◆ **Task input**:

※

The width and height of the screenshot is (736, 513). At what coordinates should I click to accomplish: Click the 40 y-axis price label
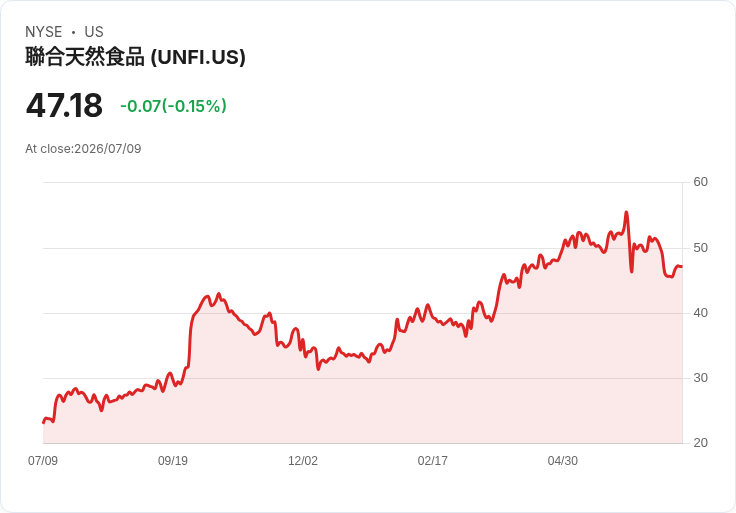[x=700, y=313]
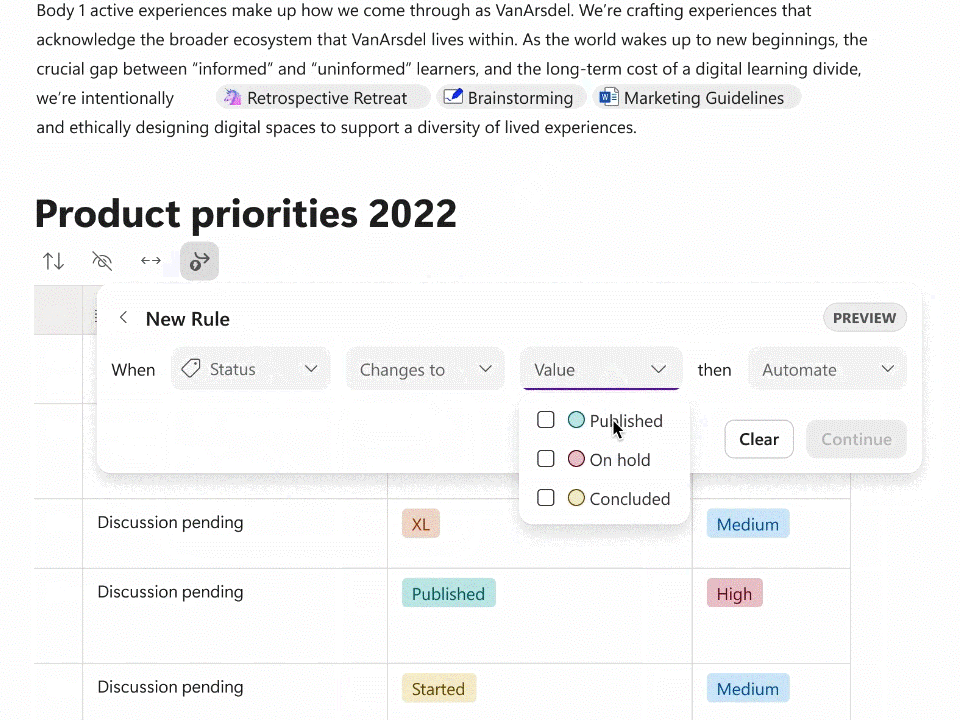Open the Brainstorming whiteboard chip
The image size is (960, 720).
[509, 98]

※

◆ **What is expected**:
Transcribe every entry exactly. Leave out the pictures.

◆ **Your solution**:
The width and height of the screenshot is (736, 513). At what coordinates should I click to accomplish: Click the 40 y-axis price label
[x=700, y=313]
Open the Brainstorming whiteboard chip
The image size is (960, 720).
[509, 98]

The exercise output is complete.